Glucocorticoid receptors and inhibition of neonatal mouse dermal fibroblast growth in primary culture

Abstract

Summary Primary cultures of dermal fibroblasts from neonatal mice were used to investigate some of the anti-inflammatory effects of glucocorticoids in vitro as influenced by the genetic background of two different strains of mice (A/J and C57 B1/6J). Fibroblasts were cultured in the absence or presence of various glucocorticoids for 2–7 days.

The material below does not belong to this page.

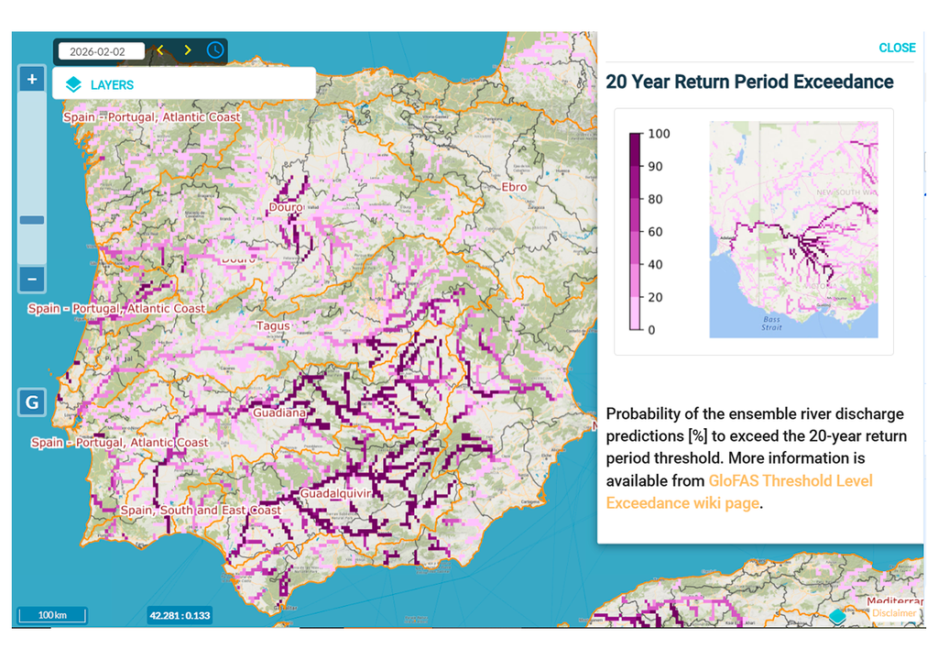Zoom in with the plus button
Screen dimensions: 938x660
pyautogui.click(x=32, y=80)
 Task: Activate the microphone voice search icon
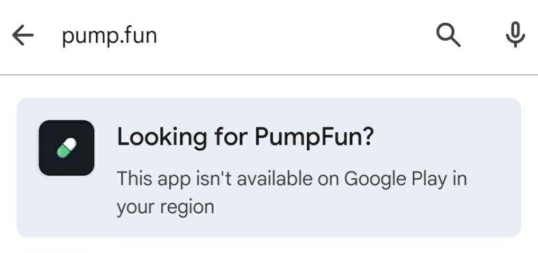[515, 36]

After 4–7 days in the presence of steroid, DNA synthesis was reduced by 50–85% while protein synthesis was inhibited by 50–60%. Corticosterone produced a dose-dependent inhibition of DNA synthesis in these cells with a 50% reduction occurring at 10 nM. Specific, high affinity, low capacity binding proteins for [³H]dexamethasone or [³H]triamcinolone acetonide were identified in the cytoplasm of neonatal dermal fibroblasts which had an apparent Kd of 9 nM and ∼5,200–6,400 binding sites/cell. Sedimentation analysis of the [³H]triamcinolone acetonide-receptor complexes on low salt glycerol gradients exhibited binding in the 7 to 8 S region of the gradients. These studies demonstrate that inhibition of growth of primary cultures of mouse neonatal dermal fibroblasts by glucocorticoids is probably mediated by a receptor-mediated pathway, and that this primary culture system might be useful in delineating other anti-inflammatory effects of glucocorticoids in vitro.